Save your worksheet.
- Charts - Excel will make many different types of charts from the data in the worksheet
- Drag over the Month and Sales figures in the worksheet above (cells F1
to G6) to select the data and the labels. See the figure below to
double-check your selection.
- Click on the chart toolbar button to get the Chart Wizard as shown. (A Wizard is a series of dialogs with numbered steps on title bar
- definition could
appear on tests!)
- Select Pie as the Chart type (highlighted) and the second example in
the top row of Chart sub-types (highlighted), then click the Finish
button to insert your chart on the worksheet. If a dialog appears, click
its Close Box. Your chart should look like the one below.
Save your worksheet.
- Change one of the dollar figures by
- Click in the cell to select it
- You could just type a new number, but instead tap the <F2> key to edit the cell.
You can use the arrow keys, Home, End, Delete and Backspace to position the cursor and
delete digits, and then type in new digits. Make a big
change; for example, double the figure for March. Tap the <Enter> key to accept your
changes.
- Notice that the total sales, the percentages and the chart all
change to reflect the new value!
- Save your worksheet.
- Copying and pasting between Office applications (and other applications)
- Copying
- Your chart should still be selected (small black squares at the
corners and the midpoints of each side).

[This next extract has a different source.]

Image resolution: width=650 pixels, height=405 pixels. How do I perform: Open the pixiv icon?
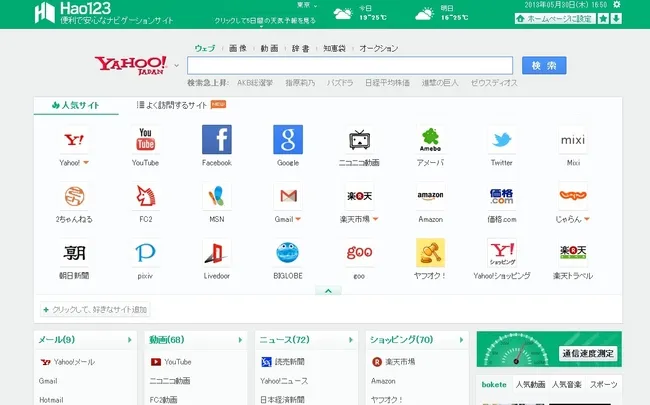coord(145,252)
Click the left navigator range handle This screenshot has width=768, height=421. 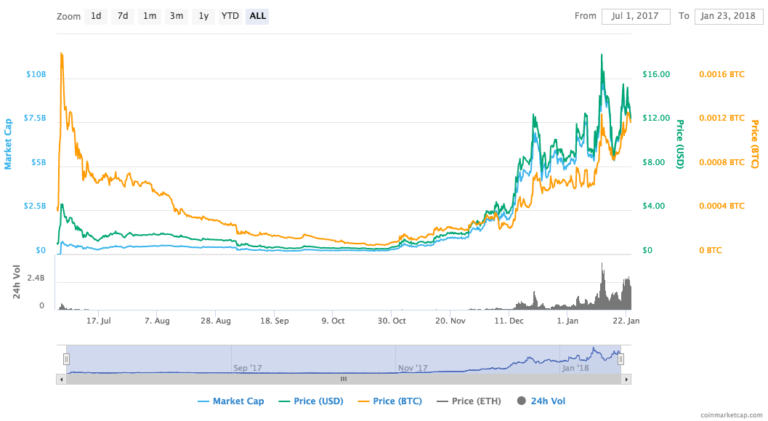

If not, click anywhere in
the chart to select it.
- Copy the chart to the clipboard using any one of the the keyboard
(<Ctrl>C>, toolbar button (
)
or menu (Edit > Copy) methods.
- Pasting into Word (If your computer has less than 32 MB RAM, you may want to close the first application
- Excel - at
this point, before opening the second - Word. The lab computers are
fine, but your home computer may not be.)
- Open Word and type a simple letter explaining that here is the
chart showing the monthly sales figures. Save your Word file to your
floppy diskette.
- Put the insertion point in your Word document where you want the
chart to go and paste the chart in using any one of the keyboard
(<Ctrl>V), toolbar button (
)
or menu (Edit > Paste) methonds.
- Save your file.
- More on pasting.
- What you did above pastes the picture itself into the file.
Suppose that next month you wanted to add June to the chart and
write the memo again (this might be a monthly task for you). You
would have to repeat the whole process.
- Alternately, when you pasted the chart into Word, using the Menu
method, you could choose Paste Special... and paste a link into the
Word file. The chart would appear on the screen exactly as before,
but the chart itself would be pulled from the Excel file. If you now
change the chart in Excel, when you open the Word document, it will
pull in the changes. These links can be "fragile" however,
since if you email the Word document to someone else, they won't
have the Excel file and so the chart will not appear. The other
person will think that you made a mistake. So, if you are going to
email file or transfer them to other people, pasting the graphic
directly is a better choice, instead of pasting a link.
- More on charting in Excel. Excel charting is very flexible, You can choose
many different types of charts in the Wizard, and many different sub-types.
Also, after finishing with the Wizard, you can click on the chart to edit it
in many more ways that the Wizard gives you access to.